The b+w picture below is of roadside vegetation in Waitpinga on the southern Fleurieu Peninsula. It is from the archives, and it was made with a large format camera--a 1950's Super Cambo 8x10 monorail.
I used this picture of the local landscape as my contribution to the online print viewing/sharing of the Melbourne based Friends of Photography Group (FOPG). I've linked up with FOPG due to my isolation as a large format photographer in Adelaide. There are very few people doing this kind of slow photography in Adelaide, and I have little connection to, or empathy with, the few that are. I decided to share some of my photos I've made of the local landscape in Encounter Bay/Waitpinga with FOPG, since most of the photography the members of FOPG do is orientated towards the genre of landscape.
I am on the fringe of FOPG due to living in Adelaide. It's not practical for me to attend their face-to-face print viewing sessions in Melbourne, but I did plan to go their field trip to Apollo Bay and the Otway Ranges in April. Unfortunately, that field trip was cancelled due to the Covid-19 pandemic. I plan to submit a photo of the Waitpinga landscape from those that I have been making during the lockdown to their upcoming online exhibition.
I do not know what will eventuate from FOPG's online viewing/conversation in lieu of their face-to-face print viewing sessions during the Covid-19 lockdown, with its stay-at-home, minimal travel and social distancing requirements. Maybe nothing will evolve via online conversation and the communication within the group will stay in limbo until the lockdown in Victoria has been lifted and FOPG's activities (field trips, print viewing sessions and exhibitions) return to the way they used to be.
########################################
Study questions:
[A] In the photography post, what camera made the picture of roadside vegetation in Waitpinga?
[B] Write out the photography post word for word from "The b+w picture" to "Cambo 8x10 monorail.".

(Stored items)
########################################
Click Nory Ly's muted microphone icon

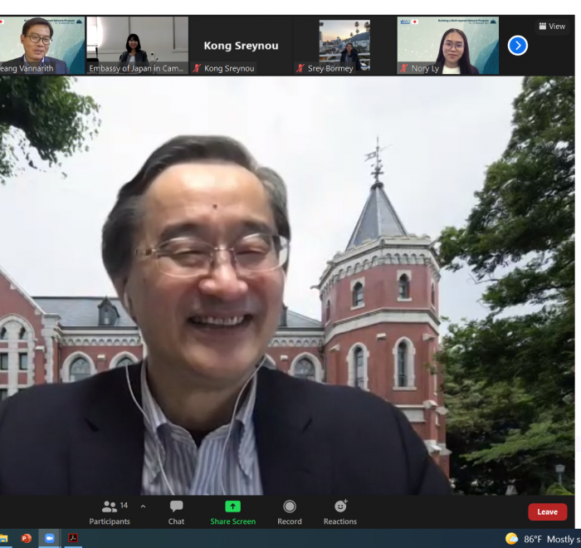[404, 69]
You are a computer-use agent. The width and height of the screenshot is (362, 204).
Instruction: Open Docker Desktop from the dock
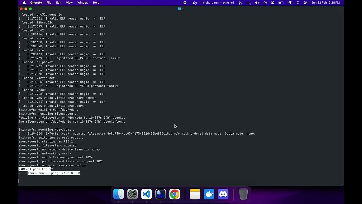[209, 194]
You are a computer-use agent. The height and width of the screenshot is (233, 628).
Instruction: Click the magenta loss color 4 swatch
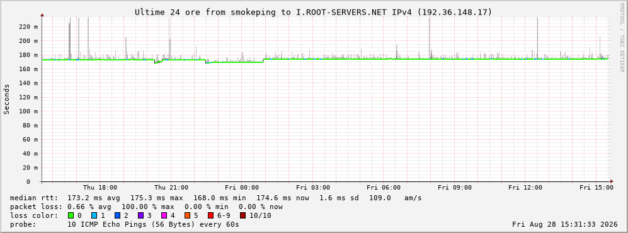coord(164,216)
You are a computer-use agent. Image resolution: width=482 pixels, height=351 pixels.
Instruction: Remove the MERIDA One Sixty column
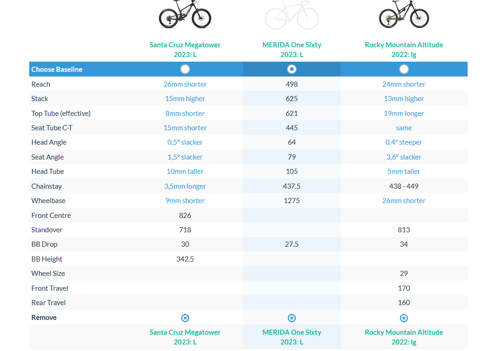pos(291,318)
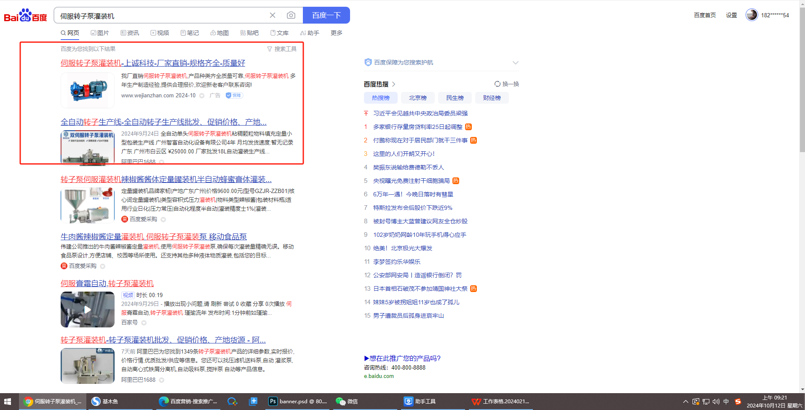Image resolution: width=805 pixels, height=410 pixels.
Task: Open the 搜索工具 filter options
Action: [x=282, y=49]
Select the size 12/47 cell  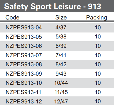pyautogui.click(x=61, y=101)
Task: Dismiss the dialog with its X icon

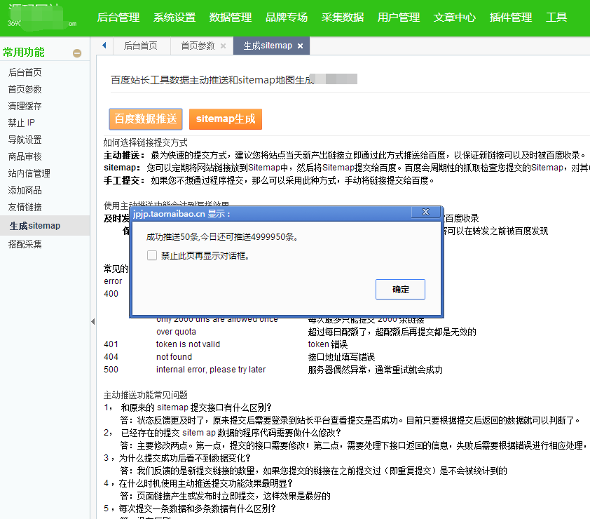Action: click(426, 212)
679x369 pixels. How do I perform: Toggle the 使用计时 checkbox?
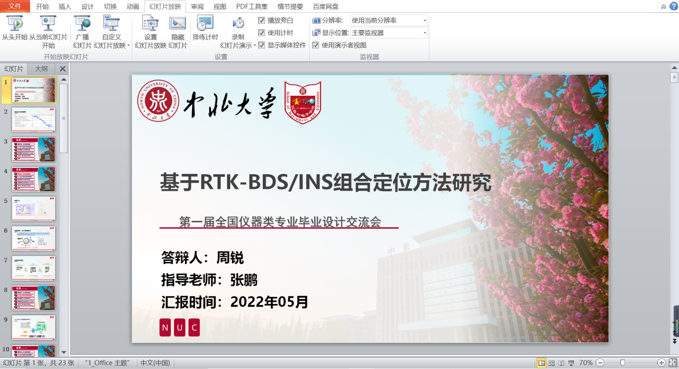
########################################
Answers to this exercise:
[A] A 1950's Super Cambo 8x10 monorail large format camera.

[B]
The b+w picture below is of roadside vegetation in Waitpinga on the southern Fleurieu Peninsula. It is from the archives, and it was made with a large format camera--a 1950's Super Cambo 8x10 monorail.